**DATA PROVIDED**
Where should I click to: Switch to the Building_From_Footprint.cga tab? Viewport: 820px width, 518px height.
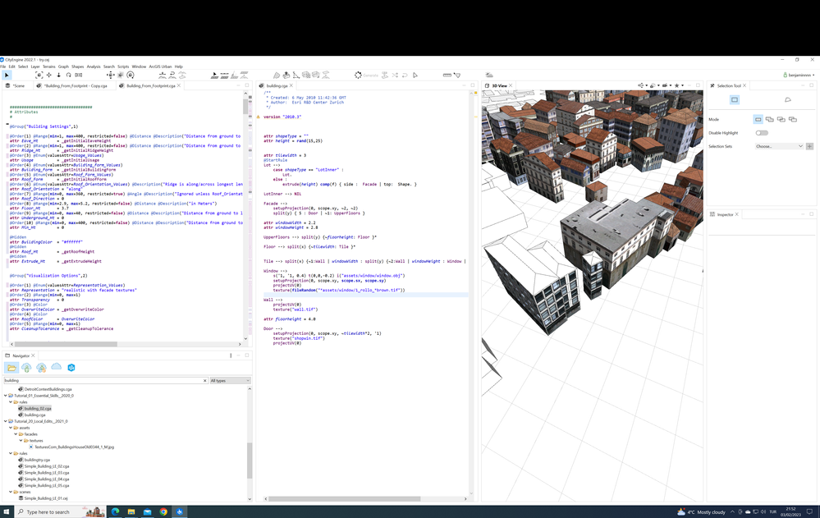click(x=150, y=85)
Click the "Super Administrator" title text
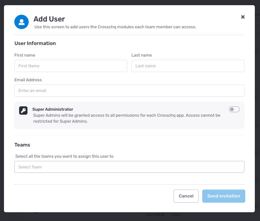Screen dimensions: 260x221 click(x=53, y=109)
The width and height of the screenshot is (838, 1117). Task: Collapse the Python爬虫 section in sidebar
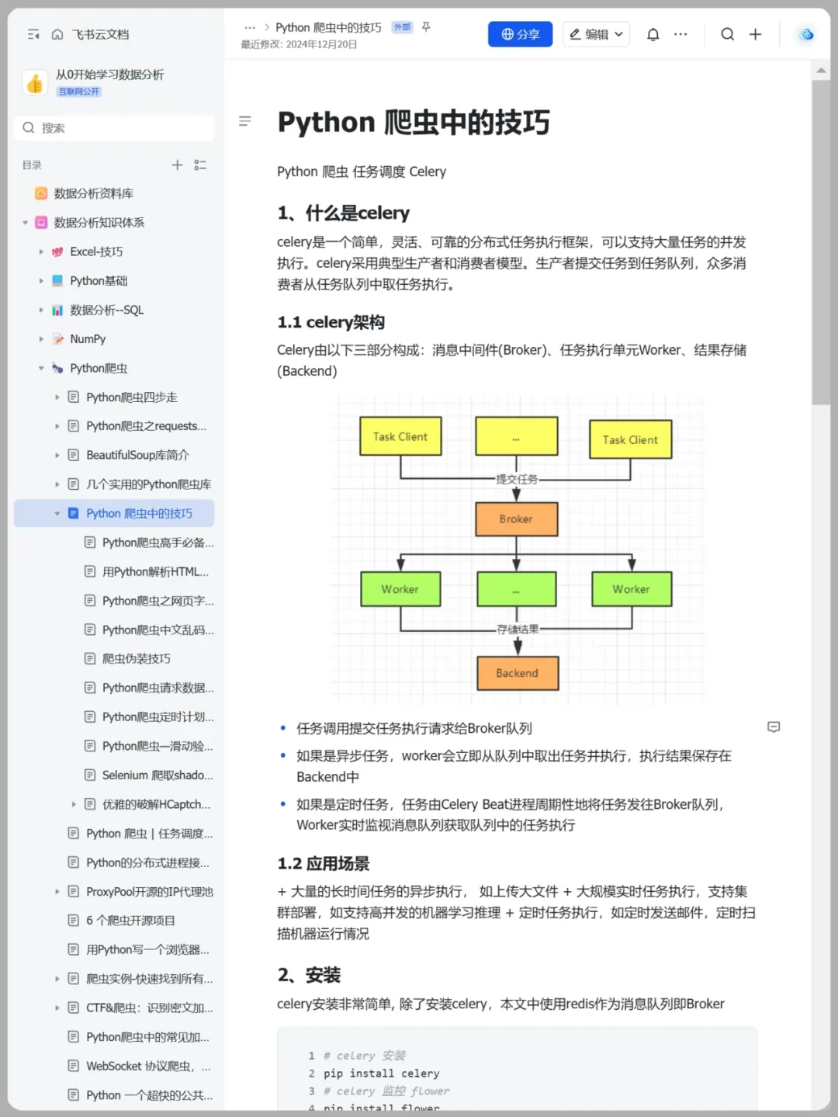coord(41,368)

**TASK BRIEF**
Please convert the material above into a Markdown table with the columns Row and Line, giving each nonblank line its own numbered row and leaving out the pictures.

**FINAL RESULT**
| Row | Line |
|---|---|
| 1 | Where should I click to: Switch to the Building_From_Footprint.cga tab? Viewport: 820px width, 518px height. |
| 2 | click(x=150, y=85) |
| 3 | Click the "Super Administrator" title text |
| 4 | Screen dimensions: 260x221 click(x=53, y=109) |
| 5 | The width and height of the screenshot is (838, 1117). Task: Collapse the Python爬虫 section in sidebar |
| 6 | coord(41,368) |